Pioverà sui loro occhi, diverrano bianchi e ciechi di rabbia. Senza fiato toglierò i libri e le grandi profezie di un futuro silenzio finale; ricorderò quello che volevo, il fiume di visioni, di pelle rossa e specchi, un rumore di nulla, un profumo di nessuno.
L'aria sembra mancare e crescono i respiri, i baci, il battito. Ogni senso è in subbuglio alla sola idea di baciarti proprio lì, nel punto dove hai più brividi, quelli lungo la schiena che sembrano non fermarsi più. Le dita scendono e si intrecciano, la pelle si attacca e sono già ubriaca del tuo odore.
Ho atteso giorni e giorni, scrivendoti. Una boccata d'aria non solo nella testa, ma anche nello stomaco e nell'anima. L'attesa finì e lì avrei voluto fermare il tempo, trovare il tasto giusto per poter vivere di continuo quel minuto. Sparì all'improvviso la fragilità e la cattiva memoria lasciando spazio ad un cuore pieno di concretezza e leggerezza. Volavo con semplici salti, non toccavo suolo, la bocca deragliava con tutte le parole che voleva pronunciare.
Gli occhi sono stanchi e affaticati per il troppo guardare quel riflesso sconosciuto. Il corpo è morbido e strappato dalla sua stessa anima.
Sono zero o cento, cinquecento, a volte mille e altre volte cinquemila
i toni di colori che ricoprono quelle giornate che corrono veloci come la luce. Il cuore trema come una foglia al vento, diventa pallido, consapevole e desideroso di voler smettere di riempirsi.

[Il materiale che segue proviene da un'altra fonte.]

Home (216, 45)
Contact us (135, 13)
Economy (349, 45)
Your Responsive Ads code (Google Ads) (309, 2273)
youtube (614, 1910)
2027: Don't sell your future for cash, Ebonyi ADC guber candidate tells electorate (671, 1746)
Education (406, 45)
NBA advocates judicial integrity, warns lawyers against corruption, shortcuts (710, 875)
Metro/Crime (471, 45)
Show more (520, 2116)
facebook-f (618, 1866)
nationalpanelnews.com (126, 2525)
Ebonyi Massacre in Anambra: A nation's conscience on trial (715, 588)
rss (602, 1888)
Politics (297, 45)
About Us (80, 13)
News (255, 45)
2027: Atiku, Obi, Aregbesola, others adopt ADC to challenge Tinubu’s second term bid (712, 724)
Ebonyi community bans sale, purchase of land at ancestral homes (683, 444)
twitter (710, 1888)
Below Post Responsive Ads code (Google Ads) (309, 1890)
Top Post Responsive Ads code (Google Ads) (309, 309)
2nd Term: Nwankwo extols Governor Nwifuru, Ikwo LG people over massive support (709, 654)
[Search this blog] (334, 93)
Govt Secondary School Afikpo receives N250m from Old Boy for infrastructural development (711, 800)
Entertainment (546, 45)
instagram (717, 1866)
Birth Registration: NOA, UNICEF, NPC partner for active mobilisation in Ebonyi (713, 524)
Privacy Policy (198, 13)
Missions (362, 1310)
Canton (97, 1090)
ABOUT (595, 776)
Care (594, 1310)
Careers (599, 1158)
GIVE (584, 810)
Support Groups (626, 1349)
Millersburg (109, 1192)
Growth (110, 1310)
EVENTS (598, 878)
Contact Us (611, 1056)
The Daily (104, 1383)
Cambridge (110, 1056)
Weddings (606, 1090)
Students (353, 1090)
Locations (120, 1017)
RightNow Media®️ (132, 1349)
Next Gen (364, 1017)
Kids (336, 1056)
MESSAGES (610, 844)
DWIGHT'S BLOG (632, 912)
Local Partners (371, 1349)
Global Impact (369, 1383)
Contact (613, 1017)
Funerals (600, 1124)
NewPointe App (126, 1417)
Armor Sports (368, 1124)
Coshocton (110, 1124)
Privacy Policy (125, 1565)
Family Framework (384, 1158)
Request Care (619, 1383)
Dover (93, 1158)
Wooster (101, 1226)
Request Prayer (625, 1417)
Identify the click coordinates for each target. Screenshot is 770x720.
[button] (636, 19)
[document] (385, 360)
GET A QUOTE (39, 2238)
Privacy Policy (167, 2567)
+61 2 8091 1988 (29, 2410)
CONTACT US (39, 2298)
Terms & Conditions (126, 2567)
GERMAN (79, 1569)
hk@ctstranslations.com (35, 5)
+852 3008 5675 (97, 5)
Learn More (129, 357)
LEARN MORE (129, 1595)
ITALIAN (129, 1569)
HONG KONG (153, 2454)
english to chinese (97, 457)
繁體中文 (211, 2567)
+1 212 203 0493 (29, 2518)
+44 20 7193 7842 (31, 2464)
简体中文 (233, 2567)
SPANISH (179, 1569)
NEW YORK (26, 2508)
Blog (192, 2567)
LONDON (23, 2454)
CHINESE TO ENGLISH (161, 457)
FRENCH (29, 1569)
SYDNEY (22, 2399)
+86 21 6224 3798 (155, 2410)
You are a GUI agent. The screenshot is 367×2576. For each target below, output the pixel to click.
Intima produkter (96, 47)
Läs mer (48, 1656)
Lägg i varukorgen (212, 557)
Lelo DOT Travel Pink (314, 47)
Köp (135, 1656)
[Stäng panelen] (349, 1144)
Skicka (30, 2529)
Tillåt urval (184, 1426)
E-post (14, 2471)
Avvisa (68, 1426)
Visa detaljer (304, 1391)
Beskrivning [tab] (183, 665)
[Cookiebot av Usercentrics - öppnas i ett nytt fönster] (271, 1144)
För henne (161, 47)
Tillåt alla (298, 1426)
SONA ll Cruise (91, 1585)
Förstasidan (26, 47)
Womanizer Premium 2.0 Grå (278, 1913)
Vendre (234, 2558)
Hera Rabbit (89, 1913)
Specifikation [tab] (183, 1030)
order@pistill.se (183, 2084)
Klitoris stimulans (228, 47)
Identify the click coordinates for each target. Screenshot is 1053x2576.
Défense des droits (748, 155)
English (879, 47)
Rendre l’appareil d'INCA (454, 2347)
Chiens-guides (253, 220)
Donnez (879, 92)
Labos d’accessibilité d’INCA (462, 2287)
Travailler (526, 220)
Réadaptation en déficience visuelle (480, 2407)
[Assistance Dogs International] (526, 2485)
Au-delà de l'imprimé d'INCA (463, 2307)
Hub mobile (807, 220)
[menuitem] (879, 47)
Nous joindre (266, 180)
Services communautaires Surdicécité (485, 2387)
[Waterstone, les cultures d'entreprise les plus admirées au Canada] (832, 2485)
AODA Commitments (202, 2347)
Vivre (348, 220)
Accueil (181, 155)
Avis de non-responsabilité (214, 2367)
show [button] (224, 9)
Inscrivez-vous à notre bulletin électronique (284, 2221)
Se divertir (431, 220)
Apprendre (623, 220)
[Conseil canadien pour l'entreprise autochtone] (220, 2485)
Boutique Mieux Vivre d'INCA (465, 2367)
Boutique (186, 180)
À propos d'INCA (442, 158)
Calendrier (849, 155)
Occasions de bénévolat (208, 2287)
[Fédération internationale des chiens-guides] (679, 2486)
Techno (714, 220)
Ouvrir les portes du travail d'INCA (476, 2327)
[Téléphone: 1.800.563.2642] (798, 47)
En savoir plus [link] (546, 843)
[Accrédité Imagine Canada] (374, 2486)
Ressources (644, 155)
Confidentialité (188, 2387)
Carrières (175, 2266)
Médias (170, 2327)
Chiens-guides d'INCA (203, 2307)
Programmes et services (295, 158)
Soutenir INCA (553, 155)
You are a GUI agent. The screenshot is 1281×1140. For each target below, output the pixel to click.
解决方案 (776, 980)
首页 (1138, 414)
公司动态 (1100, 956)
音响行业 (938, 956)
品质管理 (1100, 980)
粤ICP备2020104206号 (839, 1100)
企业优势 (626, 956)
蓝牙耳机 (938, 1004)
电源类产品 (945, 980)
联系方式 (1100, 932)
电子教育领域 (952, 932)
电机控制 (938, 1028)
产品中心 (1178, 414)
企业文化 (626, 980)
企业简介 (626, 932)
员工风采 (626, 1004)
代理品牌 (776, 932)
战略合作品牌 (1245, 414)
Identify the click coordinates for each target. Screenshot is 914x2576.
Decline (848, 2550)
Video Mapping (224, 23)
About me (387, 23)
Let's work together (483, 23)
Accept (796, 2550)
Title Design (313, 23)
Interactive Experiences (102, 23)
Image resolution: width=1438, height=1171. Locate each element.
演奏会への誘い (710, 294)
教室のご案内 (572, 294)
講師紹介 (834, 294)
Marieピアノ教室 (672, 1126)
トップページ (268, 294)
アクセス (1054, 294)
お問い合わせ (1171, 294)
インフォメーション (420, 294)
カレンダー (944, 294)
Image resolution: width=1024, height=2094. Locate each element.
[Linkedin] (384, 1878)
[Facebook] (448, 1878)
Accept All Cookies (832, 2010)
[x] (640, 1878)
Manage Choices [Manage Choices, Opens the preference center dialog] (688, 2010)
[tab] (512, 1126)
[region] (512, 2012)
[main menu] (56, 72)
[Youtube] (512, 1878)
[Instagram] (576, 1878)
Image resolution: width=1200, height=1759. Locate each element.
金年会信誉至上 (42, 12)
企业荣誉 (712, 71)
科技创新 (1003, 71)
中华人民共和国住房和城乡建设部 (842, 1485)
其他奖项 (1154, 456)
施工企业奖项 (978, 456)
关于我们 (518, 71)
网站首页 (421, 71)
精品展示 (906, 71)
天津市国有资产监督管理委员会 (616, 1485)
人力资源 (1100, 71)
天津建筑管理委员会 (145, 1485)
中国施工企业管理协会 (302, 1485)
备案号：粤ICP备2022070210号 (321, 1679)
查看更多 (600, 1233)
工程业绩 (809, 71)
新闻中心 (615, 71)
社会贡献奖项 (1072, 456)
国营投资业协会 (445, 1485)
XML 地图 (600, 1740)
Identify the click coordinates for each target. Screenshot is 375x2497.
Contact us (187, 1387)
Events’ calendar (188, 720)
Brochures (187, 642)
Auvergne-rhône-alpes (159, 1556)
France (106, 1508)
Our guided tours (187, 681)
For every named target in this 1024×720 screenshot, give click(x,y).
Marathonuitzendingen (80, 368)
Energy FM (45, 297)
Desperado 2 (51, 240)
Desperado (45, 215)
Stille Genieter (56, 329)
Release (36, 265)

Era più o meno a quest'ora ieri, sì, più o meno a quest'ora stavo come adesso, con un singhiozzo fermo in gola che brucia che asciuga lacrime non ancora nate. Era più o meno quest'ora ieri, si, più o meno quest'ora quando decisi di fermarmi e di ricominciare di nuovo, di crederci. Già, era più o meno quest'ora ieri, l'altro ieri e il giorno prima ancora quando non riuscii più a smettere.
Pensieri intrecciati pronti all'uso. Sogni suicidi, appesi e messi a seccare. Neuroni in sciopero per le troppe idee stupide. Mani tremanti. Desiderio di male.
Era così, ne ero certa, sapevo che dietro quella porta c'era tutta la mia forza.
Non bastava aprirla, ci ho provato tante volte, perché poi come una molla si richiudeva di scatto e rimaneva bloccata per giorni interi. Non potevo nemmeno lasciarla aperta con una sedia, perché troppo leggera per impedire alla molla di scattare. Non potevo sfondarla perché poi sarebbe caduta a terra, avrebbe alzato un sacco di polvere e ricoperto per intero le mie forze ed esse sono allergiche alla polvere.
Vi dirò, ci ho provato in tutti i modi e all'ennesimo tentativo rinunciai.
Finché un giorno, portando dei grossi scatoloni vuoti, chiesi aiuto ad un amico; lui aprì quella porta, mi aspettò, tenendola aperta, riempii di forza tutte le scatole, e la richiuse poi quando tornai indietro.
Non mi è servita né la potenza né l'intelligenza, per aprire quella porta; sono bastate delle impronte nuove, dei capelli intrecciati e qualche nuvola nuova d'amore.